What you should do.
Look for "The image size is (490, 236)." in the entries below. Write out that line and all later lines exactly, ending with the final one.

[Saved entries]
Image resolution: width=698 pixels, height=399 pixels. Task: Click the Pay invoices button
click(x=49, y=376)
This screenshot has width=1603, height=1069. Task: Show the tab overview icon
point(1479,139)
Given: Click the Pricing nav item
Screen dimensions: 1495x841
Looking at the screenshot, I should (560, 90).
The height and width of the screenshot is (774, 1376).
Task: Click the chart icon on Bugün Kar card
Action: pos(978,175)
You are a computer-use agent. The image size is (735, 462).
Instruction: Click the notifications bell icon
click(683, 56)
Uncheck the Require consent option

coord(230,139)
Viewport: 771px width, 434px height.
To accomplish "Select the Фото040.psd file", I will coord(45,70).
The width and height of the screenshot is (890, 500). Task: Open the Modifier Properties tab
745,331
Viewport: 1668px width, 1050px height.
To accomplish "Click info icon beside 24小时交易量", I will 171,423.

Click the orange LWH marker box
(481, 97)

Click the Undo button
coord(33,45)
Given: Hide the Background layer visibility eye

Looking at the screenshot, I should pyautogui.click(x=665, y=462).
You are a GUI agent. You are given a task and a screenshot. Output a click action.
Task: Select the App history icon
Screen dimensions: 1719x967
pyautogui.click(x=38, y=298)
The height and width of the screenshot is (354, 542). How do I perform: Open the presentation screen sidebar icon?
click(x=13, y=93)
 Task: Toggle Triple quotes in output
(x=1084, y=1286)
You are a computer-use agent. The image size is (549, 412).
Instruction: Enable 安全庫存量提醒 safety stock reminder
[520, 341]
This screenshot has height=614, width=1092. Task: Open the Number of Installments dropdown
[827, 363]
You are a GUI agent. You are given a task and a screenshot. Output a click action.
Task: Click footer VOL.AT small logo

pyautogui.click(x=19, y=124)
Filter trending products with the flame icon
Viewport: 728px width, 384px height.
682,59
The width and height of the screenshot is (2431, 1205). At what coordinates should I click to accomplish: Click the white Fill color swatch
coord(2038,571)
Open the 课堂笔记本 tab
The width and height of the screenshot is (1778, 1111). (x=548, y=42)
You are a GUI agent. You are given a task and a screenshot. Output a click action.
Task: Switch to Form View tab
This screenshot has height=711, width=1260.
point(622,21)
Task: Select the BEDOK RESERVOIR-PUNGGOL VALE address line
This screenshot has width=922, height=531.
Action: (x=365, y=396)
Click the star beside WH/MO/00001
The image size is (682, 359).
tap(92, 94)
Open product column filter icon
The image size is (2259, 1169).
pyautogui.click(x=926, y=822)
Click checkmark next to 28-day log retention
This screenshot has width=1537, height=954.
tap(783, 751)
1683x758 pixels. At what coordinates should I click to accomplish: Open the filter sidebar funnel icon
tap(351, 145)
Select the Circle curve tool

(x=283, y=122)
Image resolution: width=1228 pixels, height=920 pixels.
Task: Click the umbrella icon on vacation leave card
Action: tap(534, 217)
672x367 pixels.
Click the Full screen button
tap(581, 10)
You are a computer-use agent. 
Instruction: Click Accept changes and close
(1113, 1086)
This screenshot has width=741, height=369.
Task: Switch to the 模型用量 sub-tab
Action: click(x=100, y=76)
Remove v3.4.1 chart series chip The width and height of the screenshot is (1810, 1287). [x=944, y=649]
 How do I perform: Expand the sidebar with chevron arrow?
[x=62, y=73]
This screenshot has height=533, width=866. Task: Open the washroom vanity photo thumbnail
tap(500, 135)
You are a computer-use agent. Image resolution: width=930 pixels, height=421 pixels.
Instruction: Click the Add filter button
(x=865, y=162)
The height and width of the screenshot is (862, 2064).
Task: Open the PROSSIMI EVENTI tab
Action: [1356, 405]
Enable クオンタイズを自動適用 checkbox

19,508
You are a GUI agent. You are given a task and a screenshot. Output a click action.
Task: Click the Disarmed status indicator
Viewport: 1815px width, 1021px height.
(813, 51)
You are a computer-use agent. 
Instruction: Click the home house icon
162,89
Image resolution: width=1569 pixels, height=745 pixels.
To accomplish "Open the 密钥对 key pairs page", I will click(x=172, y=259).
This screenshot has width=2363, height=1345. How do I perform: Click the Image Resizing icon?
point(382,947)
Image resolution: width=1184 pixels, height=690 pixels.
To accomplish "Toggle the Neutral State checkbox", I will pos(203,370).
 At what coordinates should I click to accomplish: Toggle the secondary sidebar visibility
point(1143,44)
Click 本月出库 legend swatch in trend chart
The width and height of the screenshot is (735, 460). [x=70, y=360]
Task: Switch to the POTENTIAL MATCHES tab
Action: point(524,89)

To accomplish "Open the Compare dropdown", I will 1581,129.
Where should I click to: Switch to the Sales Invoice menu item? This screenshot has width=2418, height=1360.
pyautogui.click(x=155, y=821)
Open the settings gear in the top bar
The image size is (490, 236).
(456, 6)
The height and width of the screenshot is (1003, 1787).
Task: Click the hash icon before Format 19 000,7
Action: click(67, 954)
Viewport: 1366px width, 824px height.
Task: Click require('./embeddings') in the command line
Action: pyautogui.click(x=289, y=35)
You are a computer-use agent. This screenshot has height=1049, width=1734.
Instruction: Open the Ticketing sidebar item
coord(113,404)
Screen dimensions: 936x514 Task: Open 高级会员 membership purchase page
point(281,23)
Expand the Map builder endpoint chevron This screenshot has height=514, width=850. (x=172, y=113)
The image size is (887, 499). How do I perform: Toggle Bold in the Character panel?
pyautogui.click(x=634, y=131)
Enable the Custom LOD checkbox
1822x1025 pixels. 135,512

Completed task.
The image size is (490, 236).
(456, 6)
The height and width of the screenshot is (1003, 1787).
Task: Click the hash icon before Format 19 000,7
Action: click(67, 954)
Viewport: 1366px width, 824px height.
Task: Click require('./embeddings') in the command line
Action: pyautogui.click(x=289, y=35)
You are a computer-use agent. This screenshot has height=1049, width=1734.
Instruction: Open the Ticketing sidebar item
coord(113,404)
Screen dimensions: 936x514 Task: Open 高级会员 membership purchase page
point(281,23)
Expand the Map builder endpoint chevron This screenshot has height=514, width=850. (x=172, y=113)
The image size is (887, 499). How do I perform: Toggle Bold in the Character panel?
pyautogui.click(x=634, y=131)
Enable the Custom LOD checkbox
1822x1025 pixels. 135,512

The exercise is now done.